One-Time-Password to e-mail, so user can download files from a folder

Hi,

need some advice because I am unsure: I want to share a folder with a group with known e-mail addresses. If a user wants to download the files in this folder, she/he gives her/his e-mail address and receives a one-time password per e-mail on this address. With this password she/he can log in once to the folder on my Nextcloud and is able to download the files.

Which Nextcloud app could I use to achieve this? Is there an app?

I am stuck and would appreciate a hint.

Thank you very much.

The share function is part of the base package and doesn’t require an additional app to be installed. Just configure the share function as you want, set e.g. if a password is required by default or how long a share should be valid, and then share a file/folder.

A given password is always valid for the defined period of time and therefore isn’t a real on-time-password.

1 Like

Yepp I found this. But I want to send the password to the user automatcally when he enters his e-mail address into a field. Then he gets an e-mail with the passwort that is valid for one day to enter this folder. Is this possible?

No automatic email option is available (yet?), so just the manual method is all you can do now - creating the password and sharing it via a separate mechanism.

1 Like

Perhaps you like the Guests App. You do not need a password because the user defines the password. Because of security reason it makes no sense to send a url and a password to the same email-address (in one or two emails). That is stupid.

It also makes no sense to define a only-one-download. Afterwards the user can copy all million times.
If you need it search “burn after reading” e.g. https://privatebin.net
Also search Jirafeau and FileShelter
Would be a nice nextcloud app. Perhaps someone like to program it.

Perhaps you can write a cron process to delete all guest users at midnight :wink:
Also you can delete manually the guest users or the shares to guests.

https://apps.nextcloud.com/apps/guests

2 Likes

Why Nextcloud does not have OTP to email sharing like OneDrive? It’s very useful to prevent reshare with permanent password. Share with permanent password is stupid share.
https://techcommunity.microsoft.com/t5/microsoft-onedrive-blog/introducing-a-new-secure-external-sharing-experience/ba-p/112624)

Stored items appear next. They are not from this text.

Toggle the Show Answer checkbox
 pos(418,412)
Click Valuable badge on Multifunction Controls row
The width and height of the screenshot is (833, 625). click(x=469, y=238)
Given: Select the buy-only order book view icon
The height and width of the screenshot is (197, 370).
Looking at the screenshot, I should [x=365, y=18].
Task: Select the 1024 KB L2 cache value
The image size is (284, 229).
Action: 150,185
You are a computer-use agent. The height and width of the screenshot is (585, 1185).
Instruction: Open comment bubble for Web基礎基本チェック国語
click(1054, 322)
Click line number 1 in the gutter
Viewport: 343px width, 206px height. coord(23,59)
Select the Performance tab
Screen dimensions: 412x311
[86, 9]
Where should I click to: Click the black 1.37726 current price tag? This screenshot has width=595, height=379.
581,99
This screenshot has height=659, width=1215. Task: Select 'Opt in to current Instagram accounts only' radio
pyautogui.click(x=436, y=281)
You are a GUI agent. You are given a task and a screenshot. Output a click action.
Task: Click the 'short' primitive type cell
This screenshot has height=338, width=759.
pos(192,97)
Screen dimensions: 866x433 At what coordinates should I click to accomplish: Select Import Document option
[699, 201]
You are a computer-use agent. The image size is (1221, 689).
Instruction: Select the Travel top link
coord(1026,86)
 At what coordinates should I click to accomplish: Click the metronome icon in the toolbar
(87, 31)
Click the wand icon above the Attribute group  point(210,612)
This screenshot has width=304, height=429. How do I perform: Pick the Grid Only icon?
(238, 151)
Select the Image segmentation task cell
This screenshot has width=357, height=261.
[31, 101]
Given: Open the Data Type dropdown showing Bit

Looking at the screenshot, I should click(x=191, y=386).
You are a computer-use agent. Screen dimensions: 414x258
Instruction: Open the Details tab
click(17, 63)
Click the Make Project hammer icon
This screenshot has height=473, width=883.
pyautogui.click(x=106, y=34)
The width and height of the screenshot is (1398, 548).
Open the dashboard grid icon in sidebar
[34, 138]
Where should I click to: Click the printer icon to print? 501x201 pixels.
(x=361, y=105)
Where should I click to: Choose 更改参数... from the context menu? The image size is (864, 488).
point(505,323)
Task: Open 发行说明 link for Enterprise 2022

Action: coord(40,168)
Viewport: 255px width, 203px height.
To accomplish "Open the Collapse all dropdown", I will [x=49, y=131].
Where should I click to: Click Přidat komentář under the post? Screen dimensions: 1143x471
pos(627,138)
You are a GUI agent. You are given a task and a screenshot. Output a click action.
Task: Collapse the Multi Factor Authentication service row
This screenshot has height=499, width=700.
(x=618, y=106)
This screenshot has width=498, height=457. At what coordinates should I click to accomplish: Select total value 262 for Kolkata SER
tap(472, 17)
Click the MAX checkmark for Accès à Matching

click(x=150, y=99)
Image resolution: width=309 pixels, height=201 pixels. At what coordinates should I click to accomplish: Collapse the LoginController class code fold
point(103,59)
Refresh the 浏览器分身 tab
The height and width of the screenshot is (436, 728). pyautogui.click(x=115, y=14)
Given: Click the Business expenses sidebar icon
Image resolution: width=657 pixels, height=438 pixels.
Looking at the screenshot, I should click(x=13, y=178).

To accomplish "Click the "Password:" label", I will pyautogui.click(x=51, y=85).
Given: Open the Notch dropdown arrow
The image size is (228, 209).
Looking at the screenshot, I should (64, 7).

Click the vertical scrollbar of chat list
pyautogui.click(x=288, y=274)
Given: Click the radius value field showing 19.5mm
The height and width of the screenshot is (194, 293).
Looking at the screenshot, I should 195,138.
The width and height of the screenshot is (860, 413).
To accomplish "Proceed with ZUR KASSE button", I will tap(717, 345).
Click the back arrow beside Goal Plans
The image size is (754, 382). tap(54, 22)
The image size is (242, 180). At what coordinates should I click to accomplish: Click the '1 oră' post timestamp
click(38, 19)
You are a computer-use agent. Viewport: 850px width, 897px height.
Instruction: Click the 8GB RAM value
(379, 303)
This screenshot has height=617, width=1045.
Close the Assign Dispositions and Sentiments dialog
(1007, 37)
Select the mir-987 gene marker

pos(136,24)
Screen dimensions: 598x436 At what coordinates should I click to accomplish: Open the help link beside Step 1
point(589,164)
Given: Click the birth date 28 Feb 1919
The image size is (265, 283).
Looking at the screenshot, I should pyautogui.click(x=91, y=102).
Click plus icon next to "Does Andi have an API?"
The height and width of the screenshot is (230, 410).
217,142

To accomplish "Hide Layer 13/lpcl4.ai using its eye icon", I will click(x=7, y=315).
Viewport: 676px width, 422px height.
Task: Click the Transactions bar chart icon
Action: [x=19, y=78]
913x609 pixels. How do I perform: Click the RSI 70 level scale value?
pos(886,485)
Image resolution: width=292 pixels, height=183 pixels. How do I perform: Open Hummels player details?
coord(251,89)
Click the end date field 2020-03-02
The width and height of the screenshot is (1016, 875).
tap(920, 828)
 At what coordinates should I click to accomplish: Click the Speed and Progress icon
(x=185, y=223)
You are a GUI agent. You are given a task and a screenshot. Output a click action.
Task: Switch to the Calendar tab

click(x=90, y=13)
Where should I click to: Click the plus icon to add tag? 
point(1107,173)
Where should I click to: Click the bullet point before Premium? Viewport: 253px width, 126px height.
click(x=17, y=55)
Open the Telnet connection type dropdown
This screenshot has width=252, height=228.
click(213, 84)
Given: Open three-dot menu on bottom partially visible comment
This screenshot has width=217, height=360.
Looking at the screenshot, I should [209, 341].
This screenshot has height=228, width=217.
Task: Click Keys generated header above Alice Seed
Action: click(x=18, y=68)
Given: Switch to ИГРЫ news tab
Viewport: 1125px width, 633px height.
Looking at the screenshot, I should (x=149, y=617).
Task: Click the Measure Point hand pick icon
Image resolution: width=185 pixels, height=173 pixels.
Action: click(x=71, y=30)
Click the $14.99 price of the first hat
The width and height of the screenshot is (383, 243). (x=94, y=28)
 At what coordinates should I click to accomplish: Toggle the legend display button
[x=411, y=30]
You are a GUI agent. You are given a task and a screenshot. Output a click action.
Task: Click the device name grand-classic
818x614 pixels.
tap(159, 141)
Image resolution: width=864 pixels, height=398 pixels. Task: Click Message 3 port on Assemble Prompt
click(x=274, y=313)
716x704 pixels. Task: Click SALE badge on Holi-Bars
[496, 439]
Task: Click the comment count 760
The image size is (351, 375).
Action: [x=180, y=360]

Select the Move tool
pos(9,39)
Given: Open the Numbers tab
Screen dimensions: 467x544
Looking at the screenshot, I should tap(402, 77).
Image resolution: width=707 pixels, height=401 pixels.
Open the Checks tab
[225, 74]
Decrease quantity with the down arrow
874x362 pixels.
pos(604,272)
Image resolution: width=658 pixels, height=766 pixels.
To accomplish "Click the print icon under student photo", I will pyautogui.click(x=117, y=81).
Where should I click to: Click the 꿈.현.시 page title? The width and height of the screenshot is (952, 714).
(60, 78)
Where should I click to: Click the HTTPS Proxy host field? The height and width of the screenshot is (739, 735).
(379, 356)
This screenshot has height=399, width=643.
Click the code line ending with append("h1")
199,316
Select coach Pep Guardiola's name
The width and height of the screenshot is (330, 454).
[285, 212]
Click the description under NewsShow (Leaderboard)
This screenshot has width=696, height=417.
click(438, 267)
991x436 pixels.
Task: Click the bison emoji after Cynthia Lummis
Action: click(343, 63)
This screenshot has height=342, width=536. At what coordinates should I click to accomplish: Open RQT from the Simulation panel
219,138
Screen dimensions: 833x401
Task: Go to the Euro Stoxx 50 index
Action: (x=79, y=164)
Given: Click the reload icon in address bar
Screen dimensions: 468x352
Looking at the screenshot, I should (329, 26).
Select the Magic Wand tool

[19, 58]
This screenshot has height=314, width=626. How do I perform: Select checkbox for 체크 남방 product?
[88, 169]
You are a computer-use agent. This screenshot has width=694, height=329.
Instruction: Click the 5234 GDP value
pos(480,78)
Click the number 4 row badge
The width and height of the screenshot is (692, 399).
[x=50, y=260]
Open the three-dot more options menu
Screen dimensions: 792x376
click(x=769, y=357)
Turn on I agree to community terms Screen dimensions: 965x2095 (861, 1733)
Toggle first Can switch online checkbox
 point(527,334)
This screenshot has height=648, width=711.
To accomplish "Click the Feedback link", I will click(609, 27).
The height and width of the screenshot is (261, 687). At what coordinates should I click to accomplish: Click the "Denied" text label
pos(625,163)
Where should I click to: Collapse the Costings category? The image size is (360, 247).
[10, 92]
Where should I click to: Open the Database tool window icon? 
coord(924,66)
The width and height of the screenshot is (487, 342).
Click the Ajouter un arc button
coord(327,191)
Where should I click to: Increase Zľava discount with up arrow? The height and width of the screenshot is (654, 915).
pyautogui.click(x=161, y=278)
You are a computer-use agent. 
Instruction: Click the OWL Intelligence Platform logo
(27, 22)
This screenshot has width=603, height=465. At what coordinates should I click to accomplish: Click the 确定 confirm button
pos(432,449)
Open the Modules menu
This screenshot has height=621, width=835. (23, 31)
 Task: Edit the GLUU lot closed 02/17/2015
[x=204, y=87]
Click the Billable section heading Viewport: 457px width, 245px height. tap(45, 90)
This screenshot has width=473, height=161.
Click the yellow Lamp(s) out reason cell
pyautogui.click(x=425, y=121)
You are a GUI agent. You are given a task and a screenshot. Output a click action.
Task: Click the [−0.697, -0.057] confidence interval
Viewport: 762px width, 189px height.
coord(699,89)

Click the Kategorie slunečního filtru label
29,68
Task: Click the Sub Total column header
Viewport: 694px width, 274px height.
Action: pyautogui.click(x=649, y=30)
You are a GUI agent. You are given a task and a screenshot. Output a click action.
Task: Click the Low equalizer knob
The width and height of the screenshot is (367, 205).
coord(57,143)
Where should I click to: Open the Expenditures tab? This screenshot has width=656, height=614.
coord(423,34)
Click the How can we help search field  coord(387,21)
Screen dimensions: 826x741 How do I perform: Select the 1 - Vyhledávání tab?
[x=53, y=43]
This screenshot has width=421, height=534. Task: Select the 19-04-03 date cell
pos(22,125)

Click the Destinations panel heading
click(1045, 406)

Why not? The email is only the way to the storage place. If you use real user on your nextcloud you can also activate OTP.

The advantage of Microsoft is only that almost sender and receiver has got a Microsoft account and mostly a Microsoft client or another OTP. Also see at Google with Android and Apple with iOS. Or Amazon who owns almost all billing information of the world.

Yes. You do not need Nextcloud. Microsoft can make it better.
Also you need no supermarkets. Amazon makes it better.

This feature does not add much security. Once you have shared something with someone, it is out of your control what happens to it. End of story! The user can download it, he can copy it 100000 times and redistribute it, he can print it, he can take screenshots, he can take pictures with his cell phone, he can show it to other people on his screen etc…

If you want to have more control over who can log in to these shares, I’m afraid you have to go the extra mile and create real accounts for these users and enforce 2FA. But feel free to make a feature request on GitHub or better a pull request if you absolutley need a feature like that… :wink:

1 Like

@datenteiler

If you want to control the data you can read secure view. Perhaps this can give you additional security.

Yup, but keep in mind…

Note that this feature will prevent most normal users from downloading the content but keep in mind how the web works: If you can see something on it – it is there and it can be copied by users with more technical skills. Secure view restricts the ability to download the file but this can be worked around with screenshots and browser tricks. Moreover, it has to be supported by Nextcloud apps, and most don’t support this yet. Think of the PDF viewer, gallery app and so on. Collabora and ONLYOFFICE have both implemented support for this, however, see below.

…and it is not that hard to get the the actual link to the file that downloads it. For real protection you would need some kind of DRM. And we all know how well that works for the movie and music industry :wink:

Here is a good video for secure view (Collabora Online / OnlyOffice). It is watermarking and not only a hide of the download. It does not work in Nextcloud Files. You must use an office software (Collabora Online / OnlyOffice).